This past June there was no Ray Rice Day at the high school. The day wasn't officially canceled - there was no announcement or press release - as much as ignored. Three months later, New Rochelle High School removed Rice's photograph from its Wall of Fame.


Whether New Rochelle was being guided by morals, politics, or a little of both, was unclear.


What was clear was that a decision had been made: Officially, New Rochelle had decided to distance itself from its favorite son.


'This is a small city, and to have somebody from our community, not only be a college player and a pro player, but to be as great a guy as he is ... He is an ambassador to the city.'

-New Rochelle City Manager Charles Strome, Ray Rice Day, 2009


On the Sunday night that Ray Rice turned into a Super Bowl champion, the Boys & Girls Club of New Rochelle held a viewing party for local kids at its Remington Clubhouse, next to Lincoln Park, where Rice often played basketball, right across the street from the church where Rice's aunt is the pastor. Tucked away in his comfort zone, the Remington Clubhouse was another home for Rice when he was growing up. Here's what Quay Watkins, executive director for the Boys & Girls Club of New Rochelle, told the New Rochelle-focused website Talk of the Sound at the time:


'Ray is proof positive that the right attitude and support system can motivate a child to dream big and achieve high goals. Given his humble beginnings in public housing and the numerous temptations that youth fall prey to, the odds of Ray's success were not favorable. But we at the Boys & Girls Club of New Rochelle are committed to helping children beat the odds with mentoring, positive reinforcement and offering a safe place after school for any child that needs one. Ray is truly an inspiration to all of our children, employees and benefactors.'


No one at the club thinks this is an important conversation to have with the kids? 'It just hasn't come up.'

Today, Quay Watkins won't talk to reporters about anything related to Ray Rice. This is the case for nearly every one of the individuals whom Rice thanked by name during that Super Bowl celebration. Now most of them seem to shudder at the mere mention of Rice's name.
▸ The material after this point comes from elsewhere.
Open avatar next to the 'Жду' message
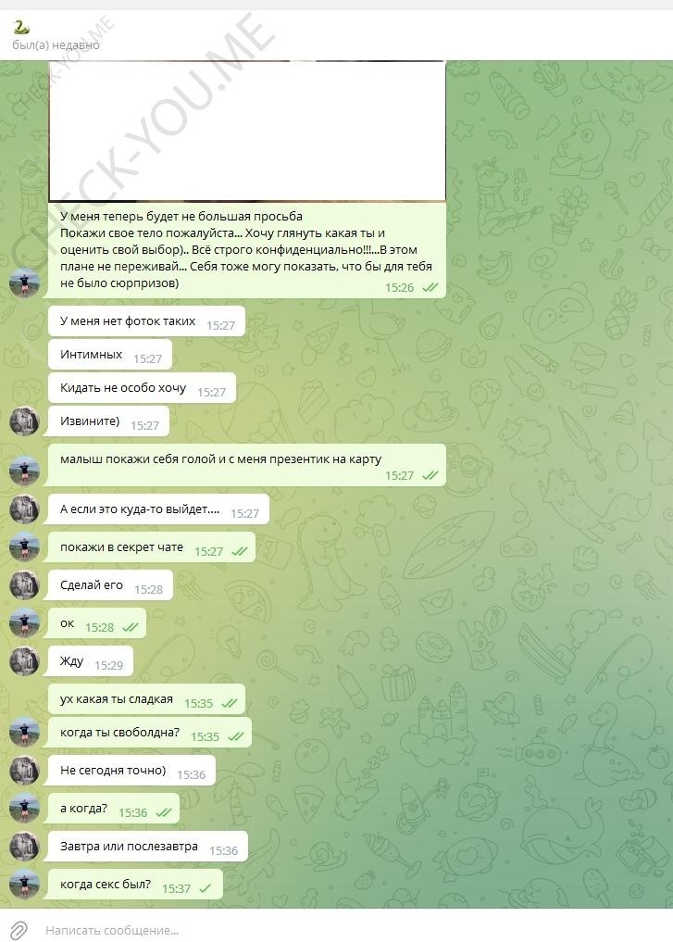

'We don't really have anything to add to the story,' is what Rudy Breedy, the Boys & Girls Club of New Rochelle's chief development officer, said in a recent phone conversation. When asked if Watkins would be willing to speak about her or the club's relationship with Rice, or how the club is handling the fall of a New Rochelle hero whom many of New Rochelle's youth have always looked up to, Breedy declines. 'It just hasn't really come up,' he says of Rice.
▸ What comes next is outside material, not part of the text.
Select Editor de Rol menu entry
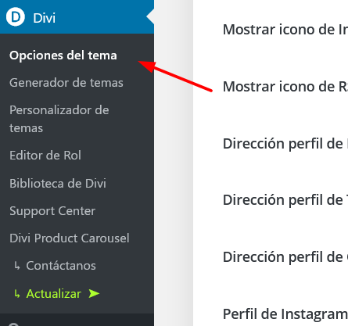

The kids aren't asking about it? 'No,' he says. No one at the club thinks this is an important conversation to have with the kids? 'It just hasn't come up,' he says again. Is there anyone at the club who can discuss the relationship between Rice and New Rochelle's youth? 'Try Kelly Johnson,' Breedy answers.


Johnson, the city's youth bureau director, Rice's former basketball coach, and an individual whom Rice thanked by name during the Super Bowl celebration at City Hall. He appears to be the perfect person to sum up all the different emotions - anger, betrayal, sadness, but also the paternal instinct to defend and protect one of its own - that New Rochelle is currently feeling.


'I have nothing to add,' Johnson says, sternly, over the phone. Forget Ray Rice; what about the kids with whom you work, how are they dealing with all this? 'I have nothing to add,' he says. The head of New Rochelle's youth bureau won't talk about an important issue concerning New Rochelle's youth? 'I have nothing to add.'


The Parks Department's Nina Gainor, another name mentioned by Rice during the Super Bowl celebration - 'Aunty Nina' - a woman who has worked with and known Rice for years, also declined an interview. So did the high school's principal and athletic director, who didn't return numerous messages left for them.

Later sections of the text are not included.